Concerning the effectiveness of the proposed tests, we could not carry out a thorough benefit analysis in terms of long-term reduction of antibiotic resistance, as it requires complex statistical models and goes beyond the purpose of our manuscript. Yet, it is plausible to assume that a judicious administration of antibiotics can only translate into important economic and health advantages. Economic advantages come from the fact that as resistance develops and more specific antibiotics are needed, their price tend to rise accordingly. Health advantages come from the overall attenuation of antibiotic resistance and the consequent reduction in infections caused by hard-to-treat multi-resistant “bugs”.
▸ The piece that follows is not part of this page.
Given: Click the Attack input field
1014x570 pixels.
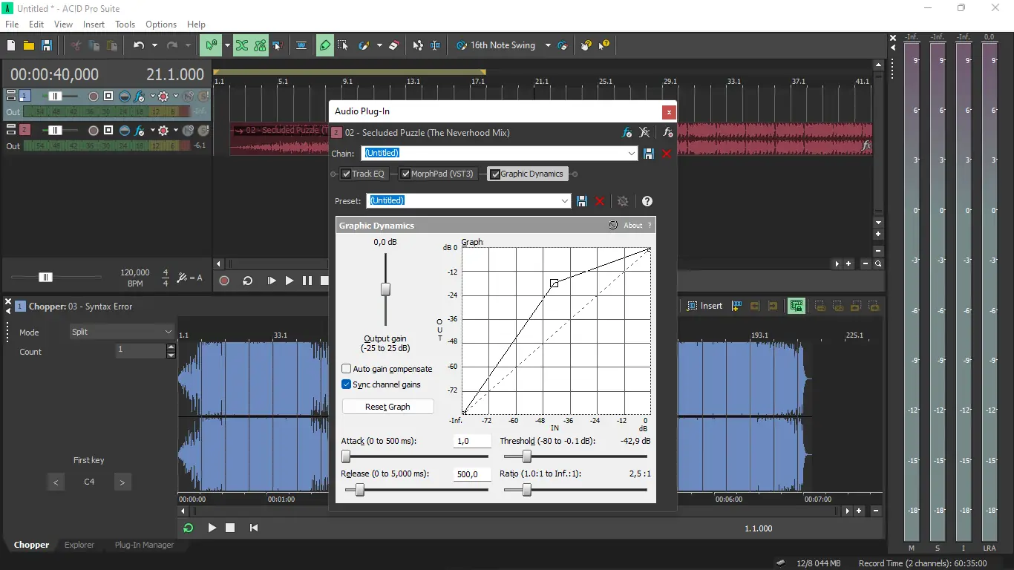Looking at the screenshot, I should [x=472, y=440].
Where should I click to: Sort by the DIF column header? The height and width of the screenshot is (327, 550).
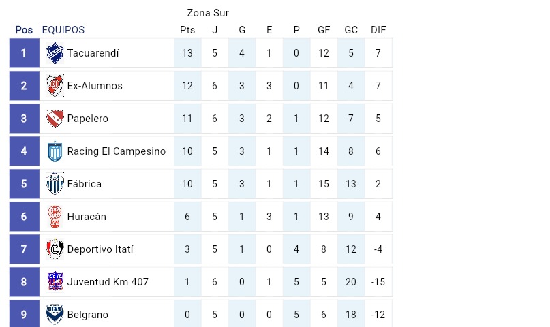(x=378, y=30)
All in all, although medical expenses were higher in Group 2, the cost-effectiveness of the rapid tests is high, as the benefits related to the reduction of antibiotic prescriptions greatly outweighs the higher cost of the laboratory tests when compared to the antibiotic therapy itself.
Finally, in a retrospective study like ours, some limitations need to be highlighted. We recognize that the percentage of antibiotic therapy in Group 1 is pretty high and consequently it might be supposed that there were more bacterial infections in this Group. However, as indicated in the Methods section, baseline symptoms were equally distributed in the 2 Groups. In addition, study population selection criteria were strictly similar, making this etiological imbalance between Groups unlikely. We believe that the high antibiotic prescription rate in Group 1 is rather attributable to the subjectivity of the operator, a lack of written protocols at the time of study, and the characteristics of the selected population. The intrinsic diversity of health professionals who have examined the children without following specific protocols and prescribed the therapies evaluated in the study may affect the results: the modus operandi of the training schools of origin, the experience and the personal beliefs of every single doctor can inevitably influence the final outcome. Moreover, taking into account the characteristics of our ED population with more than 50% of users displaying social fragility (e.g. foreigners, gypsies, low income families, etc.), a “generous” administration of antibiotics is justified by the difficulties related to children follow-up and the generally low compliance of the families. The same considerations justify the high percentage of hospitalization in both groups. In addition, it should be considered that the population seeking care in our ED generally has a poor cultural background. Lack of general knowledge in medical matter may induce families to reach out to the ED only when their children are already in more compromised conditions.